As a limited-edition standalone model, the Huayra Roadster - all 100 of them - succeeds the revered Zonda Roadster. At its stratospheric price, Pagani will be happy to cater to its customers' specific tastes, and the cabin can be kitted out in an array of colors. The biggest decision, then, would be deciding whether to part with that much money for a two-seater hypercar.
The Bugatti Chiron may be a fixed-roof coupe, but at close to $3,000,000, it is also preserved only for an elite clientele. The Chiron's stats read more like those of a power boat than a car, with its 8.0-liter, quad-turbo W16 engine producing an astounding 1,479 hp and 1,180 lb-ft of torque. Thankfully, it has all-wheel-drive and will complete the benchmark 0-60 mph sprint in a mere 2.5 seconds, so it's the quicker car here. The Chiron Super Sport 300+, as the name implies, can achieve a top speed of over 300 mph. So yes, the Bugatti is quicker and has a wonderfully luxurious cabin from which to look down upon everyone else. Somehow, though, the Pagani looks, drives, and feels like an even more eye-widening hypercar. It loses the on-paper battle, but astounds whether you're wringing its neck or simply just sitting inside it. At these prices, that's what we expect a car to do, so it's our choice by a slim margin.

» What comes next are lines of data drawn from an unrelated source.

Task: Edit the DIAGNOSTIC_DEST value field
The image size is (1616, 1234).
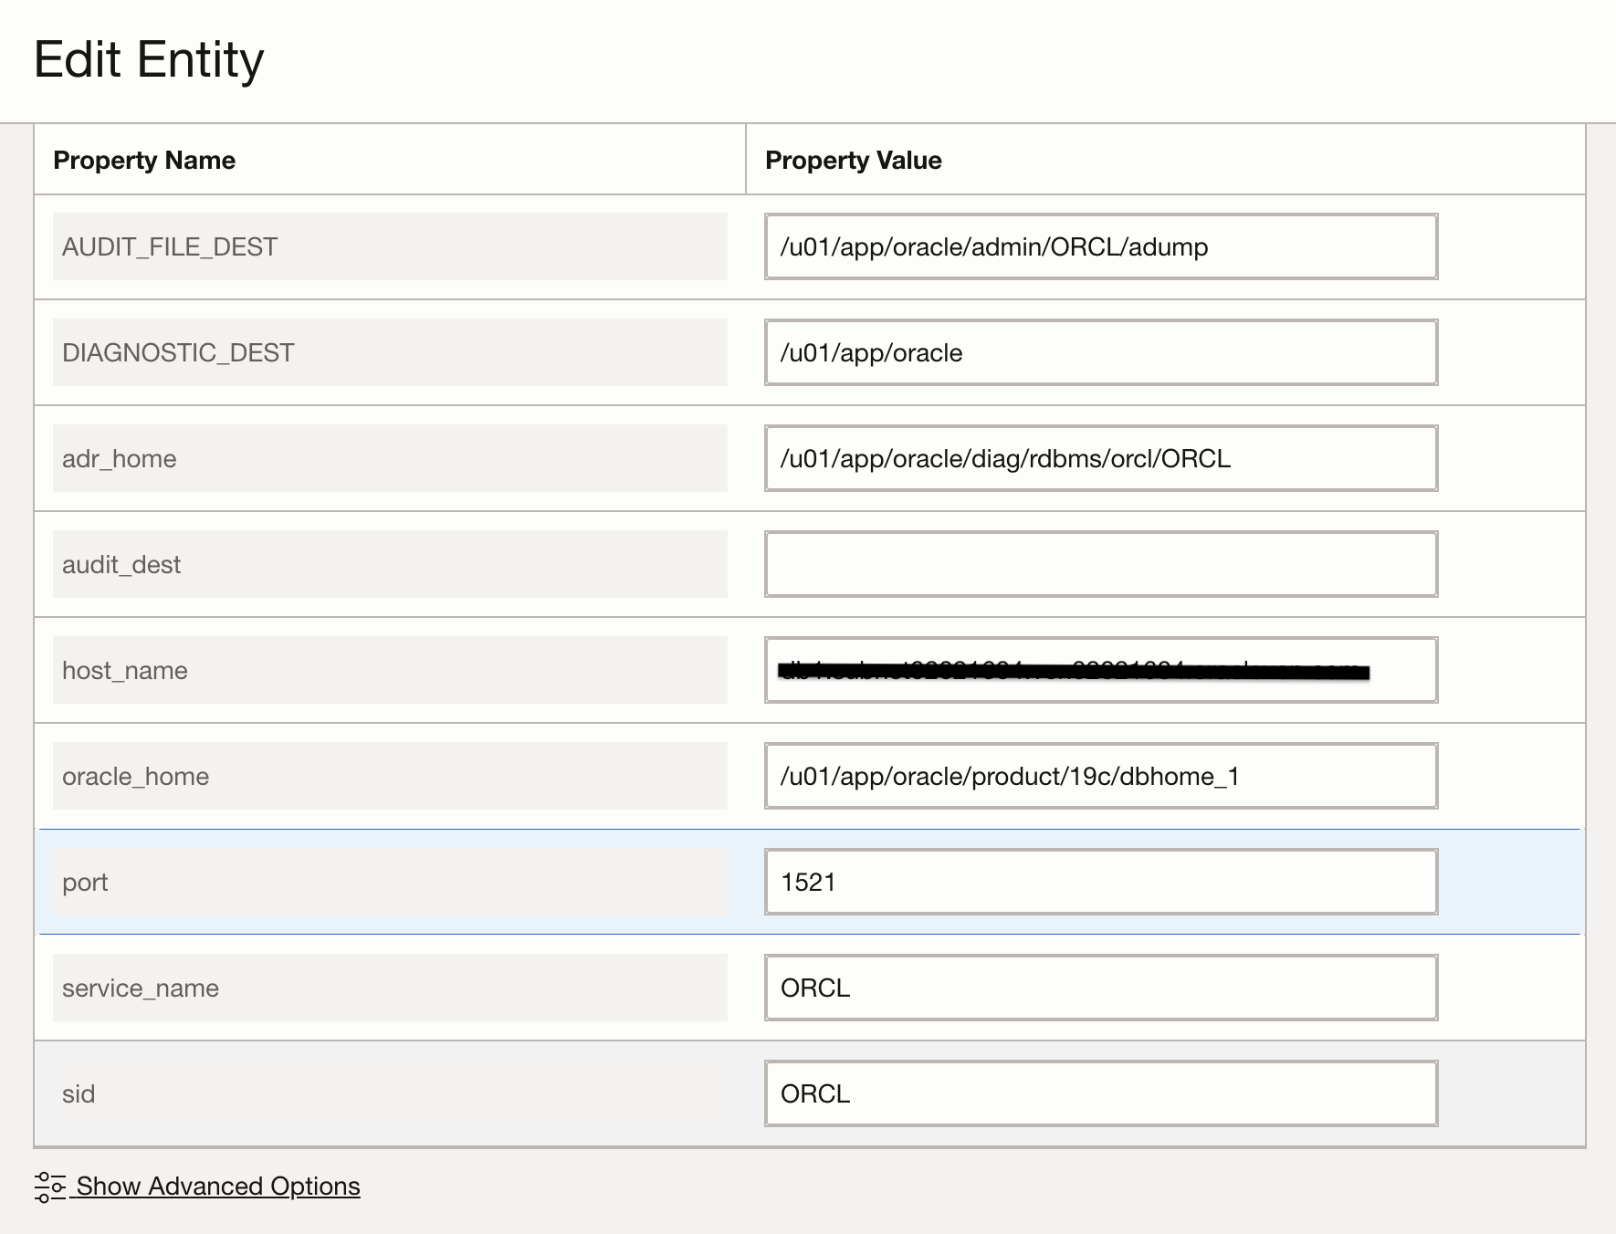Action: (x=1100, y=352)
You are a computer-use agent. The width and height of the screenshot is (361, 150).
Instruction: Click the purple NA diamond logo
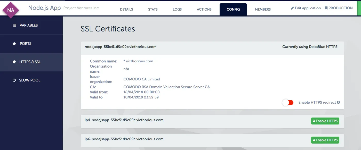tap(11, 10)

Even Lamborghini's most expensive model costs less than a quarter what the Pagani Huayra Roadster does. The Lambo is armed with a 6.5-liter naturally aspirated V12 that produces 759 hp and 531 lb-ft of torque. With all-wheel-drive, it is a few tenths quicker to 60 mph, hitting the mark in only 2.7 seconds. If this were a battle of engines alone, then the SVJ would win as its V12 mill makes an intoxicating noise. Although the Lamborghini handles exceptionally well for its size, it's over 500 lbs heavier than the Pagani, so it doesn't have the same agile responses. Both cars are also saddled with outdated gearboxes, lacking the dual-clutch prowess of more modern supercars. The Lamborghini's cabin looks great in isolation, but the Pagani steals the show here with its jaw-dropping design and gorgeous materials. Choosing between these two is not an easy task, and although the Huayra Roadster can't be matched for exclusivity and wow factor, the Aventador just offers so much brute force and attitude for far less money.